Accelerating Online Mapping and Behavior Prediction via Direct BEV Feature Attention
Xunjiang Gu, Guanyu Song, Igor Gilitschenski, Marco Pavone, Boris Ivanovic
TL;DR
This paper addresses the inefficiency and information loss in online HD map estimation by directly leveraging internal BEV features to couple mapping with trajectory prediction. It introduces three BEV-based strategies: (1) agent–BEV attention to model agent-lane interactions, (2) augmenting estimated lanes with BEV features, and (3) replacing agent information with temporal BEV features. Across multiple mapping and prediction models evaluated on nuScenes, the approach yields up to 73% faster inference and up to 29% improvements in prediction accuracy, with ablations highlighting optimal BEV patch sizes and the value of temporal BEV information. The results demonstrate that exploiting BEV features from online map estimation can significantly enhance end-to-end autonomous driving pipelines, reducing computation without sacrificing—and often improving—predictive performance.
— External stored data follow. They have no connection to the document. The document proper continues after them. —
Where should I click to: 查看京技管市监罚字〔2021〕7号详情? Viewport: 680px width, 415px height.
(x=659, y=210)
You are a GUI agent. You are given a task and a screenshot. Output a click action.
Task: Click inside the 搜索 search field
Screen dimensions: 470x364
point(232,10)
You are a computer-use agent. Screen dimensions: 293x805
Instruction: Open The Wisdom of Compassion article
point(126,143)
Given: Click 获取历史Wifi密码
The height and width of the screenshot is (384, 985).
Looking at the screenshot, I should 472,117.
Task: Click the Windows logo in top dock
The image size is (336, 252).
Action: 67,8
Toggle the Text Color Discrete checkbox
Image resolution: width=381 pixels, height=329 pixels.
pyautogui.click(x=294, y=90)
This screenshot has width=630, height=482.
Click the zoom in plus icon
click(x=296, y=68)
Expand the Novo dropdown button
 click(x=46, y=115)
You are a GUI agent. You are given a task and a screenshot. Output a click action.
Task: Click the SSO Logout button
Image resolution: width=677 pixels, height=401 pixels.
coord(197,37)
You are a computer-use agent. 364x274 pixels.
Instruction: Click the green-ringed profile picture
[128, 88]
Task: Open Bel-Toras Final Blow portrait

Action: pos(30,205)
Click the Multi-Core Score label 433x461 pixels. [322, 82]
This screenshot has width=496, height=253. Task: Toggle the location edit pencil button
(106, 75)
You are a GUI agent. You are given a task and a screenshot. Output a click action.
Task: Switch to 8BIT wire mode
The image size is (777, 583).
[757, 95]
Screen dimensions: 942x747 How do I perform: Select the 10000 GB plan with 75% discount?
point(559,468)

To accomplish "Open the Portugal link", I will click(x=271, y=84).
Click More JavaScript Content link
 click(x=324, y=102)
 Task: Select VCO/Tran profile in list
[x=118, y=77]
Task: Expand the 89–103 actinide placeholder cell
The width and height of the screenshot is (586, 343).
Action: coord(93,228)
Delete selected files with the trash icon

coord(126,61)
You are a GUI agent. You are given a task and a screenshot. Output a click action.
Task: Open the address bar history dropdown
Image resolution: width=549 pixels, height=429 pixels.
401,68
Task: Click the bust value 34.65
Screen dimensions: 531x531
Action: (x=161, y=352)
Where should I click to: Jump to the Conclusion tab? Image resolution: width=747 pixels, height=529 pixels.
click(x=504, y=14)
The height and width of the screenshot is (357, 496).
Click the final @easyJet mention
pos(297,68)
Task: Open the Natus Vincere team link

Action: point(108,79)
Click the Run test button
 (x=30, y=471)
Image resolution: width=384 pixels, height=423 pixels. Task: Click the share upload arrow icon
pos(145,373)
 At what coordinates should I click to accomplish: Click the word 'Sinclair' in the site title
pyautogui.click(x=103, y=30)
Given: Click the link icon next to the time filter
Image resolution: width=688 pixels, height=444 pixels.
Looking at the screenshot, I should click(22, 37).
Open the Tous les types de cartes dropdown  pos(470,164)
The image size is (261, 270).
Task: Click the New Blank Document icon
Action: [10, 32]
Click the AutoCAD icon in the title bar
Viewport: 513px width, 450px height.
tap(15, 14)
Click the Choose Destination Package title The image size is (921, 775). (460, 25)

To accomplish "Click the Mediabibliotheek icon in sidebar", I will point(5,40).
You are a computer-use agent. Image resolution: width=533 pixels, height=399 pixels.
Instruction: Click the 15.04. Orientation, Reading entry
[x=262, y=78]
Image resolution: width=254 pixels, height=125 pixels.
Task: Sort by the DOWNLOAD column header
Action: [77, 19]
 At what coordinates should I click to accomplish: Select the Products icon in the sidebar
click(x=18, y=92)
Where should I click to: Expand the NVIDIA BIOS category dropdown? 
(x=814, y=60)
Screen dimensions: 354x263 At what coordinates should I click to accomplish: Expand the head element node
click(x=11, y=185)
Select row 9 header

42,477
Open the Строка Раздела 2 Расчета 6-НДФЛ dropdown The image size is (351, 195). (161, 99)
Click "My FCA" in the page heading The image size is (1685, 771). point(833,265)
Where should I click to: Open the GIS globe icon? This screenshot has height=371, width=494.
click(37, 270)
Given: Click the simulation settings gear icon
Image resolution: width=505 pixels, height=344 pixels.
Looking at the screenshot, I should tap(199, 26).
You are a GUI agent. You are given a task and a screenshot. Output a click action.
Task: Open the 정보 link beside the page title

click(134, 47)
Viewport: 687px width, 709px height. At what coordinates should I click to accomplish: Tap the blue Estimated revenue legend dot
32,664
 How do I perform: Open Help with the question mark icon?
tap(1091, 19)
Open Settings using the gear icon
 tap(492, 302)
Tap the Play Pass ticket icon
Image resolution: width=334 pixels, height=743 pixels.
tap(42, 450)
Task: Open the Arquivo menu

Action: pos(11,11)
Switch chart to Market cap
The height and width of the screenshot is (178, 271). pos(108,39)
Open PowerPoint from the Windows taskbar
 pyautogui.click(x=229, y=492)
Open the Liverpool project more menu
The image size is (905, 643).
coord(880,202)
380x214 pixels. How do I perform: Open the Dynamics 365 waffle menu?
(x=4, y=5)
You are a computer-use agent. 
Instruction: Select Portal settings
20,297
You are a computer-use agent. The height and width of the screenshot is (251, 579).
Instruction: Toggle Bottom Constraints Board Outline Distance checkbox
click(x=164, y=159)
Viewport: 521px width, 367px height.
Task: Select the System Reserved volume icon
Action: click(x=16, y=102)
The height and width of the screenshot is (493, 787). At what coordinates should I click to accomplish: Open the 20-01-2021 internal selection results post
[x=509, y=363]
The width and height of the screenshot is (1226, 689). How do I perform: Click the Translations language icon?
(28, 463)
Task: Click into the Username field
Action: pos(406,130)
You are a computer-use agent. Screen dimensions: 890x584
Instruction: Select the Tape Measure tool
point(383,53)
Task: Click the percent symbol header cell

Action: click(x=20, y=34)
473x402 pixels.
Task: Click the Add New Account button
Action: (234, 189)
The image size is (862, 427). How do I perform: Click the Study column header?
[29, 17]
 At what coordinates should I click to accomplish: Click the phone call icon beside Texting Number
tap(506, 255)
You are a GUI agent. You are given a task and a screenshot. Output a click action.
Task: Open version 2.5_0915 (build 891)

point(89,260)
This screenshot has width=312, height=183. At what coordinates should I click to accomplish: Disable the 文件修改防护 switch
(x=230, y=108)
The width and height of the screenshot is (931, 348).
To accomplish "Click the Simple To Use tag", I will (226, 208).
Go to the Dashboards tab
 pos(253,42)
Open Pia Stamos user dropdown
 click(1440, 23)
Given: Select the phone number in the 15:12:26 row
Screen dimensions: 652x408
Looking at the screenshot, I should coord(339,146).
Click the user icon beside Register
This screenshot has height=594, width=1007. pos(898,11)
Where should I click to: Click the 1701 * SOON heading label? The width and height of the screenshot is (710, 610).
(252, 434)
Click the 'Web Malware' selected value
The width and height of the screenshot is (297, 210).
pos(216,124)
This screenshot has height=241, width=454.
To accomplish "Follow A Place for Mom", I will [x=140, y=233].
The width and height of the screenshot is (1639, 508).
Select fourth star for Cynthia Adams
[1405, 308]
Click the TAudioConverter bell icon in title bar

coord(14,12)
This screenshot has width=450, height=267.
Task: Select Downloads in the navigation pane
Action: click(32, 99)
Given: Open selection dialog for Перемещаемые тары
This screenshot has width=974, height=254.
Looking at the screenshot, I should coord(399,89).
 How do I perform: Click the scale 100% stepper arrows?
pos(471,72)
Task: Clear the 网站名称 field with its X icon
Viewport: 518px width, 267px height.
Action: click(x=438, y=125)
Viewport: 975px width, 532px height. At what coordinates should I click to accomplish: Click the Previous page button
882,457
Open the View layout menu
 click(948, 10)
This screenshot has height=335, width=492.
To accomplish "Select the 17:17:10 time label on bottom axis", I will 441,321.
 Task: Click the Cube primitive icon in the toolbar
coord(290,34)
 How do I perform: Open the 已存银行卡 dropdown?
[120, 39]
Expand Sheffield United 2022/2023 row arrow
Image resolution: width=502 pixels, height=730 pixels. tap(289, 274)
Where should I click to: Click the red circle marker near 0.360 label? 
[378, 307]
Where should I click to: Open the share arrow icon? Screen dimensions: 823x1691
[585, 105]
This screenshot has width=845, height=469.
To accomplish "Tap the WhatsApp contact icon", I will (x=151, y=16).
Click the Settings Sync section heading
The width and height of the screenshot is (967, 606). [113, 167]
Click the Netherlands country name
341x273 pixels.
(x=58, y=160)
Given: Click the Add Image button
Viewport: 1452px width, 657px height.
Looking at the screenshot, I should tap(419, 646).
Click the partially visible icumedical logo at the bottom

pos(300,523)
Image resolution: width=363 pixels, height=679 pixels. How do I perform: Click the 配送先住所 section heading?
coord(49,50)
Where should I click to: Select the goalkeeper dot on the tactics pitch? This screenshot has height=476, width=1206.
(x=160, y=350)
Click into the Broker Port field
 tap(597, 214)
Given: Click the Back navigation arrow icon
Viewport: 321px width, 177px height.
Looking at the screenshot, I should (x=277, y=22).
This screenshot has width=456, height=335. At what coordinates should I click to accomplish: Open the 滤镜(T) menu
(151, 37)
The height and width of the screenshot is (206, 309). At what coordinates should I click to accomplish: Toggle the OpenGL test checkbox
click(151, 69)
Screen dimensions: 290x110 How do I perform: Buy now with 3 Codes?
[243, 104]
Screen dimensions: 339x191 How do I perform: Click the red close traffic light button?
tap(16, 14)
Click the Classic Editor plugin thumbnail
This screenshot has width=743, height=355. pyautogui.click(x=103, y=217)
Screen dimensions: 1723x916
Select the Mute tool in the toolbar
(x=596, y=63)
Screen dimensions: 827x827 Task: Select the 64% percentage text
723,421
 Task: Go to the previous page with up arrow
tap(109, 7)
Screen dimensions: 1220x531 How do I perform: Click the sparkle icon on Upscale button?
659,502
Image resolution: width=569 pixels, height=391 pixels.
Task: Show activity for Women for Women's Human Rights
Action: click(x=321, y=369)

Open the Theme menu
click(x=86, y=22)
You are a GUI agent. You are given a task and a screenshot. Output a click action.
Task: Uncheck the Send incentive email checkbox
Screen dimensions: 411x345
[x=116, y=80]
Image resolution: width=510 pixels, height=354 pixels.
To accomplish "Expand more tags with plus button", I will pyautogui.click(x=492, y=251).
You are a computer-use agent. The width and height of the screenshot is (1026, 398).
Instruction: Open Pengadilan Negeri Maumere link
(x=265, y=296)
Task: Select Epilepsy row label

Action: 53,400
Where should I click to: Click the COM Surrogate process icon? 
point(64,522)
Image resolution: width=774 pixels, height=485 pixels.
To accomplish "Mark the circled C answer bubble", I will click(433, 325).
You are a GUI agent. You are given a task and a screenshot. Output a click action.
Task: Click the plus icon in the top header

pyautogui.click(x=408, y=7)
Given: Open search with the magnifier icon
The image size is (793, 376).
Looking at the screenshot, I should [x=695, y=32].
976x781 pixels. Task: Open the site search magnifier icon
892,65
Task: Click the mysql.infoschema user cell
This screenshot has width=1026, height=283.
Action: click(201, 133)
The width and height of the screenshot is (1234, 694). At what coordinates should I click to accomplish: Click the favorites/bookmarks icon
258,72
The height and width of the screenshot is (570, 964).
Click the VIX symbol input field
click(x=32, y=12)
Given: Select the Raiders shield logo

Potential limitations include reliance on black-box BEV representations and opportunities for better interpretability and co-training between mapping and prediction components.
Abstract
Understanding road geometry is a critical component of the autonomous vehicle (AV) stack. While high-definition (HD) maps can readily provide such information, they suffer from high labeling and maintenance costs. Accordingly, many recent works have proposed methods for estimating HD maps online from sensor data. The vast majority of recent approaches encode multi-camera observations into an intermediate representation, e.g., a bird's eye view (BEV) grid, and produce vector map elements via a decoder. While this architecture is performant, it decimates much of the information encoded in the intermediate representation, preventing downstream tasks (e.g., behavior prediction) from leveraging them. In this work, we propose exposing the rich internal features of online map estimation methods and show how they enable more tightly integrating online mapping with trajectory forecasting. In doing so, we find that directly accessing internal BEV features yields up to 73% faster inference speeds and up to 29% more accurate predictions on the real-world nuScenes dataset.